Niekorzystne warunki pogodowe - śliska i mokra od opadów deszczu droga - nie przeszkodziły 36-letniemu kierowcy w złamaniu przepisów. Według mężczyzny wystarczającym usprawiedliwieniem przekroczenia prędkości było to, że się spieszył.
Na drodze krajowej nr 40 w okolicach miejscowości Niewiesze (powiat gliwicki), policjanci w nieoznakowanym radiowozie zauważyli jadący zbyt szybko samochód.

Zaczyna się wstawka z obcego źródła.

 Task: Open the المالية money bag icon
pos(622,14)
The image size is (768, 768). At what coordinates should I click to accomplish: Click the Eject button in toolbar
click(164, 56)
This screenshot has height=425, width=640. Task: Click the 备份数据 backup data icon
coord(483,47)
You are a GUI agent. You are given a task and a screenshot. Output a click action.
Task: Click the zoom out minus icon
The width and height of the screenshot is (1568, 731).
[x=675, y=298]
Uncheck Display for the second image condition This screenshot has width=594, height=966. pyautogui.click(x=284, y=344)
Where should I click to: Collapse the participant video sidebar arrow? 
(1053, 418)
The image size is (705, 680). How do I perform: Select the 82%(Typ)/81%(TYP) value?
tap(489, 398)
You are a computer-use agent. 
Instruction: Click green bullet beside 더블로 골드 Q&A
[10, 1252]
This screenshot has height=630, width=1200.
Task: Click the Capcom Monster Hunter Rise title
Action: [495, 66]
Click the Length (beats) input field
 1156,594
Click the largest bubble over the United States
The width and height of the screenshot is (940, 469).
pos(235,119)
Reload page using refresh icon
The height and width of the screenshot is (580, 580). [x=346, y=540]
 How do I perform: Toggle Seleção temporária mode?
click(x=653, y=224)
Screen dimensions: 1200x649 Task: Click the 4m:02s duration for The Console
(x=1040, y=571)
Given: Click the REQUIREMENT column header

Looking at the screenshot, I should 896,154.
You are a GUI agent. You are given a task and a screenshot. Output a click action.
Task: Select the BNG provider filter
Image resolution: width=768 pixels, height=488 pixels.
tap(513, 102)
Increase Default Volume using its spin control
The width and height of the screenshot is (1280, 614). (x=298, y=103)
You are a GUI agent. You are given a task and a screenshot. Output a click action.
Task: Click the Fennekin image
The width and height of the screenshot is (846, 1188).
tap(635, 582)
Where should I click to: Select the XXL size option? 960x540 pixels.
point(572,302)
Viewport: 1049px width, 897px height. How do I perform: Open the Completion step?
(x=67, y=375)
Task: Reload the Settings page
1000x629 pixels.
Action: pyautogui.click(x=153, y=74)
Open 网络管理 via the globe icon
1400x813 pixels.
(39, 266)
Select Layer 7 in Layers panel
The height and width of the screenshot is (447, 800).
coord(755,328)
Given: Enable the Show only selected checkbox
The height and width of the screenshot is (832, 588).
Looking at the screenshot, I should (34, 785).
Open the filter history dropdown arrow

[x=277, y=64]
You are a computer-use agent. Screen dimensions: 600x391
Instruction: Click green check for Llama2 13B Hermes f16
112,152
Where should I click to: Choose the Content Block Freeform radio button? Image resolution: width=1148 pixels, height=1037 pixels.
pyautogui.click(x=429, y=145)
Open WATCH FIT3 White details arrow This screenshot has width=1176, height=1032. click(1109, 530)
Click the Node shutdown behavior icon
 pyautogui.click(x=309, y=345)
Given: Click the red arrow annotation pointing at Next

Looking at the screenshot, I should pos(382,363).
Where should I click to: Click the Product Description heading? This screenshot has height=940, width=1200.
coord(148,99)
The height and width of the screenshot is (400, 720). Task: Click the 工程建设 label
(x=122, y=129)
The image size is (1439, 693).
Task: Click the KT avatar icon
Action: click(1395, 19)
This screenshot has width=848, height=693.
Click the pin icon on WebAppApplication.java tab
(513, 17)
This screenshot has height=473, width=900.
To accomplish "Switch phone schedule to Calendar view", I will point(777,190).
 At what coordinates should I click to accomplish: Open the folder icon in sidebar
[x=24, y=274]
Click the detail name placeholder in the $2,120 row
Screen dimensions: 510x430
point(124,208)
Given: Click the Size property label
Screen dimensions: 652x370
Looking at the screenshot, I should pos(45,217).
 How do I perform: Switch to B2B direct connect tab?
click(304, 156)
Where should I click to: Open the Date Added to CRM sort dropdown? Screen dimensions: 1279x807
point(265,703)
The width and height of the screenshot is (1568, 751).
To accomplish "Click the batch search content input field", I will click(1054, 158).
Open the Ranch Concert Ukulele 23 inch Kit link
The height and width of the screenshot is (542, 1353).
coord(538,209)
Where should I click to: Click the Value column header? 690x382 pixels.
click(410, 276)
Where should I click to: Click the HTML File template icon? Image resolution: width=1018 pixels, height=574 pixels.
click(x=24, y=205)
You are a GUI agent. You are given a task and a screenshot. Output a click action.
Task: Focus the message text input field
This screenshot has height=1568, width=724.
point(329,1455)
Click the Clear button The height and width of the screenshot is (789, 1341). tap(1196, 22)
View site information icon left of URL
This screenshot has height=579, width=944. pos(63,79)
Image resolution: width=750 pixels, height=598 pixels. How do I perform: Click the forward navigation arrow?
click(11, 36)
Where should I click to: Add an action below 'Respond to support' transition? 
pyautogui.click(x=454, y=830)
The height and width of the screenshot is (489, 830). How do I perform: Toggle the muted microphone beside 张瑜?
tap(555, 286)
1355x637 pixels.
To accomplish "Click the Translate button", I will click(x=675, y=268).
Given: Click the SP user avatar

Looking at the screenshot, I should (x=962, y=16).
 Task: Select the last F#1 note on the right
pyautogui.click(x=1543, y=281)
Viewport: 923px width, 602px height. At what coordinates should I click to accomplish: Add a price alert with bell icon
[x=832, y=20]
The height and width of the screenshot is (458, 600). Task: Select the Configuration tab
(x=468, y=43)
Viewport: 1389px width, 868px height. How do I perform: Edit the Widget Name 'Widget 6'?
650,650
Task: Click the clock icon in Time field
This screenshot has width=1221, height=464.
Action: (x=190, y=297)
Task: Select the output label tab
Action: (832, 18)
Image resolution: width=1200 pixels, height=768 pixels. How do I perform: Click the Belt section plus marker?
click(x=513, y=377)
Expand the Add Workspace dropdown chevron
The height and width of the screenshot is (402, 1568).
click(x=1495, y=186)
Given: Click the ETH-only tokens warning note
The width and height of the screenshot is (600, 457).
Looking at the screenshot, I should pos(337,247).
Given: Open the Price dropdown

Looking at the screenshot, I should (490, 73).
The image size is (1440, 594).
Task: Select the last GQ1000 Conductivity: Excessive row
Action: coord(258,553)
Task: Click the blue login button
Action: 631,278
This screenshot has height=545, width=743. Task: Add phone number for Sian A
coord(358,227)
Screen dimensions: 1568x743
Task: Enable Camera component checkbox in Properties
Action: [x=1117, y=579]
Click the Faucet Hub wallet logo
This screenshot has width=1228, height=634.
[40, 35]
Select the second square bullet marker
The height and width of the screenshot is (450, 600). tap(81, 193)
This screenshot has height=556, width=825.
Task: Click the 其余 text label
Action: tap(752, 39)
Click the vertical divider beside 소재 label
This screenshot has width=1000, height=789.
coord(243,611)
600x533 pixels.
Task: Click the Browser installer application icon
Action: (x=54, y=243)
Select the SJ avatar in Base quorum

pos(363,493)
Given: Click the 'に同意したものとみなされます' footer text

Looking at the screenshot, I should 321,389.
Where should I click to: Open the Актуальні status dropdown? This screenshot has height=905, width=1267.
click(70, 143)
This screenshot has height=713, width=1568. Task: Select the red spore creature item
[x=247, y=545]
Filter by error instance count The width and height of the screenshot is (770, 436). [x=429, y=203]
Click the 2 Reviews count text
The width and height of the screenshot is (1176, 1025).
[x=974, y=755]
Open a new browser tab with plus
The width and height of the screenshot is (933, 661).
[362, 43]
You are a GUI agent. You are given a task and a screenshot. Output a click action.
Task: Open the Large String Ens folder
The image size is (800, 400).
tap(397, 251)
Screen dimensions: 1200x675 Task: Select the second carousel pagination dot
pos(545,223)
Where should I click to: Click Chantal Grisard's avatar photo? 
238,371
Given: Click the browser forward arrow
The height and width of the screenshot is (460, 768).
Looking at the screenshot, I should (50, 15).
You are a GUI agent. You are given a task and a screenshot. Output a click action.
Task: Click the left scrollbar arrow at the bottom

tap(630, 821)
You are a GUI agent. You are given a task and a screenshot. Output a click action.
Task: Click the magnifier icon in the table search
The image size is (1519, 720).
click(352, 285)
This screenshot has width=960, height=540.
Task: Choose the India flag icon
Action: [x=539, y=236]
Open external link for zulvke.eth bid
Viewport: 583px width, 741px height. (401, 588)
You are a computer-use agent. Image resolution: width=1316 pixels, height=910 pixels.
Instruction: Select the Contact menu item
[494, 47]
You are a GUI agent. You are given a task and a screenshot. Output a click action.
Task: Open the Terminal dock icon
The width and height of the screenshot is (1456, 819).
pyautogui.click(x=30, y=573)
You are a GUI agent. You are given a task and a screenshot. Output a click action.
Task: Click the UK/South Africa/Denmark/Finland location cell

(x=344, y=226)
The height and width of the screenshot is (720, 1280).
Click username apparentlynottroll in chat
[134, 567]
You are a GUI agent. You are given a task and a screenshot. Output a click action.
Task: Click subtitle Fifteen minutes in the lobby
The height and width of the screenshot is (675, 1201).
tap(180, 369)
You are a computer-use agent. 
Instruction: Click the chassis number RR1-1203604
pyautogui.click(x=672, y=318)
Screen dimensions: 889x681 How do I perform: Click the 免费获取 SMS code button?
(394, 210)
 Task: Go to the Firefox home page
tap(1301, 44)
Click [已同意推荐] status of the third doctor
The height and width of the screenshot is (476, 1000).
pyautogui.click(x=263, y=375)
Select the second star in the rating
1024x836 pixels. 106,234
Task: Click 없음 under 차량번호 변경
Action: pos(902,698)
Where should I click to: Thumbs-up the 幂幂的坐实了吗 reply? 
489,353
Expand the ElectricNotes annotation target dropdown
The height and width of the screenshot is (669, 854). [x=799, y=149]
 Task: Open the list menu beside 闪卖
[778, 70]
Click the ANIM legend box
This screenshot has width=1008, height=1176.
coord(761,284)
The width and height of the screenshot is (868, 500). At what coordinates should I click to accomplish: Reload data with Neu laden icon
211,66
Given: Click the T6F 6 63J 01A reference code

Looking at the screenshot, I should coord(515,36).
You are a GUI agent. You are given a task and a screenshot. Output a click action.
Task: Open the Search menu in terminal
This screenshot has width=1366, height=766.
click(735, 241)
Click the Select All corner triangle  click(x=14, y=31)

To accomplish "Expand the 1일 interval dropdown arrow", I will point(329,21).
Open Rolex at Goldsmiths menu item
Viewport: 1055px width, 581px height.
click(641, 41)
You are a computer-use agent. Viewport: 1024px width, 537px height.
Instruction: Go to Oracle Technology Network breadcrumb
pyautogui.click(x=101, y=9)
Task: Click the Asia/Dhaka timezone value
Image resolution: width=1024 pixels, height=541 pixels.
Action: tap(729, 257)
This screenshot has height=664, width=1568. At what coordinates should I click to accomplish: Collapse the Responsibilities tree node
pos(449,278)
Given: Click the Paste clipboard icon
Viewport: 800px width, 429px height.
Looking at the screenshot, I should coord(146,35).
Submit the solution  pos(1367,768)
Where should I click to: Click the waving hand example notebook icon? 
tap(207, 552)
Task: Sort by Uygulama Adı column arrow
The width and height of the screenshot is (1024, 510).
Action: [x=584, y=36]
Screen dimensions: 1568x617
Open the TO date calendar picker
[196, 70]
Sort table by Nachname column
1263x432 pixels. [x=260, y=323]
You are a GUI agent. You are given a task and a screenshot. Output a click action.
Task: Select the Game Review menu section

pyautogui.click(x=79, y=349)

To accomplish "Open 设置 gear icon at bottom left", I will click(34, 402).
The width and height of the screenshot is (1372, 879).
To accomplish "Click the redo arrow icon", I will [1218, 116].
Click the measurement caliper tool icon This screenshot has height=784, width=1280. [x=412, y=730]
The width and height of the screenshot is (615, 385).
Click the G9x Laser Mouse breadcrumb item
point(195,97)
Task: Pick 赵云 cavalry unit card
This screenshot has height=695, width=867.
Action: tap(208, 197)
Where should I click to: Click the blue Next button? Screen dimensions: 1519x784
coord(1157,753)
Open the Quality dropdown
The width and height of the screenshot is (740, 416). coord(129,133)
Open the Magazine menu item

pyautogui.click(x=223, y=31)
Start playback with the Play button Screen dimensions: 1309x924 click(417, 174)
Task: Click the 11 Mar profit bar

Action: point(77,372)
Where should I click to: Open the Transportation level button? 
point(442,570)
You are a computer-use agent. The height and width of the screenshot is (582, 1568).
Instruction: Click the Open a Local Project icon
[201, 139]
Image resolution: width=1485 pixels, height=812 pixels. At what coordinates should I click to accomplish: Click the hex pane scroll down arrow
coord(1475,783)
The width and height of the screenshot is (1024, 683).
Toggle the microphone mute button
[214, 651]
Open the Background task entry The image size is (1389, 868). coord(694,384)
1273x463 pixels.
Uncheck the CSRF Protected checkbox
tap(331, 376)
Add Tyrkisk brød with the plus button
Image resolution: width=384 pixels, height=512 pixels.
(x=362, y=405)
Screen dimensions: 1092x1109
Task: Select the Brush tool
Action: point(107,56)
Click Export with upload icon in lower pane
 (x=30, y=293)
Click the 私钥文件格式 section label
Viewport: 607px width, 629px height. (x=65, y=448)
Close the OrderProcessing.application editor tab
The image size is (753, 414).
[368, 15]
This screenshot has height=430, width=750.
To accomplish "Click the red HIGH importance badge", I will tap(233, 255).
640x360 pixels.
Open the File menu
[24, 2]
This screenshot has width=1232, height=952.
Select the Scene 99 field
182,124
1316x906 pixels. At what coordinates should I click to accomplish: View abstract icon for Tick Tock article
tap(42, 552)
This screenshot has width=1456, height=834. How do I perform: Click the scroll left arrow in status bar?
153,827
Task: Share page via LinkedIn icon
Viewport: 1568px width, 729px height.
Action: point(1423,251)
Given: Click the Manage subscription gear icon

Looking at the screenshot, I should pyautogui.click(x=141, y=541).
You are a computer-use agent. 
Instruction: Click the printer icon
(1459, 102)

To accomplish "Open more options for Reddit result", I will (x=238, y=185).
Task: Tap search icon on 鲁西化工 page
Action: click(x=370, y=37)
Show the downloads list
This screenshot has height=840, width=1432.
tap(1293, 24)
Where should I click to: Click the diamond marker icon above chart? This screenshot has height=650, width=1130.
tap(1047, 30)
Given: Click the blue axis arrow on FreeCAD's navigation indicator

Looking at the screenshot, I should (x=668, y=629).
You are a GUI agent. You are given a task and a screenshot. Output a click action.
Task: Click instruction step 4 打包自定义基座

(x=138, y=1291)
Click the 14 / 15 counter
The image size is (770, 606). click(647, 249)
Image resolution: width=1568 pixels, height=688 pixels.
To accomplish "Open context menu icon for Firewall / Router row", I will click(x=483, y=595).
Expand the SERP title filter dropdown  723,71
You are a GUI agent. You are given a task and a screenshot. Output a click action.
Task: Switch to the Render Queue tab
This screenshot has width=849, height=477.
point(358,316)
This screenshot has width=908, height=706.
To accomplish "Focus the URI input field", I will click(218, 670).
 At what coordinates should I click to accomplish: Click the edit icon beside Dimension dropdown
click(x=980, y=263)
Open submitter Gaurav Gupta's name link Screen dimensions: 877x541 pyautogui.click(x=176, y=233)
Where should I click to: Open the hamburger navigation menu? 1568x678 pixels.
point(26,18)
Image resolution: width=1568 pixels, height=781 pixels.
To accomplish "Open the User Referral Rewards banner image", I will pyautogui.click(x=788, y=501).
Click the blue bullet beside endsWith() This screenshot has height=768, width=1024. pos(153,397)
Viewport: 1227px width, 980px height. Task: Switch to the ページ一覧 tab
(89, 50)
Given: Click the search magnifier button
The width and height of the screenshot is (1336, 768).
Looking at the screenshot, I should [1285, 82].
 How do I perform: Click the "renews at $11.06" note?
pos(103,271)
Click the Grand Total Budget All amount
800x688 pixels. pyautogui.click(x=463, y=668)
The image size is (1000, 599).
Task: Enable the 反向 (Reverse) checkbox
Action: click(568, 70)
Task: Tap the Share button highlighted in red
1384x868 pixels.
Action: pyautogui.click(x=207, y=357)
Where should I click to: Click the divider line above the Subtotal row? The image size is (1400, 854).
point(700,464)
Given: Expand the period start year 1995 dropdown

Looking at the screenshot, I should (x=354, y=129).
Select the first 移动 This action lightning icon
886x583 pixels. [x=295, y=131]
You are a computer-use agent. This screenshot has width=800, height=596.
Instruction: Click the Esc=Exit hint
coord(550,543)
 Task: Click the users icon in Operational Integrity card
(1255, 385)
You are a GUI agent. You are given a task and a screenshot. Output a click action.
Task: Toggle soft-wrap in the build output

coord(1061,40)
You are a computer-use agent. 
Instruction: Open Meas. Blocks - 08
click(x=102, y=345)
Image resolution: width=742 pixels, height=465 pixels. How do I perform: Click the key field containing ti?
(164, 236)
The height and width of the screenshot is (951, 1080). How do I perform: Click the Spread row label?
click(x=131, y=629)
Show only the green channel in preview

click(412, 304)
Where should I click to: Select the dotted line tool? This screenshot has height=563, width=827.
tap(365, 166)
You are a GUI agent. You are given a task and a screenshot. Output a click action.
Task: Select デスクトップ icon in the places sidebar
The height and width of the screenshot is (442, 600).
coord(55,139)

- Ze względu na złe warunki atmosferyczne wszystkie auta poruszały się w szeregu. Tylko jeden kierowca wyprzedzał innych, także funkcjonariuszy, nie zwracając uwagi na zagrożenie, jakie stwarza - mówi podinspektor Marek Słomski, oficer prasowy Komendy Miejskiej Policji w Gliwicach.
Funkcjonariusze włączyli koguty i zatrzymali 36-letniego właściciela niebieskiego bmw. Jak się okazało, mężczyzna jechał z prędkością 95 km/h, podczas gdy maksymalna dozwolona w terenie zabudowanym jest prawie dwukrotnie mniejsza.
Kierowca nie potrafił wyjaśnić swojego zachowania. Powtarzał tylko, że po prostu się spieszył. To jednak nie jedyne wykroczenie, jakie popełnił. W trakcie kontroli okazało się, że w pojeździe brakuje obowiązkowej gaśnicy, trójkąta bezpieczeństwa oraz naklejki kontrolnej z numerem rejestracyjnym na szybie. Mężczyzna nie miał też przy sobie dokumentów. Policjanci ukarali 36-latka mandatami o łącznej sumie 750 złotych. Na jego konto trafiło 9 punktów karnych, a dodatkowo został mu zatrzymany dowód rejestracyjny.
Funkcjonariusze, którzy zatrzymali kierowcę, należą do grupy SPEED zajmującej się najpoważniejszymi wykroczeniami na drogach. Na mocy decyzji Komendy Głównej Policji od lipca tego roku taka jednostka funkcjonuje w każdej komendzie wojewódzkiej. Jak tłumaczy Radosław Kobryś z Biura Ruchu Drogowego KGP, jest to podyktowane zwiększoną liczbą ofiar śmiertelnych na drogach.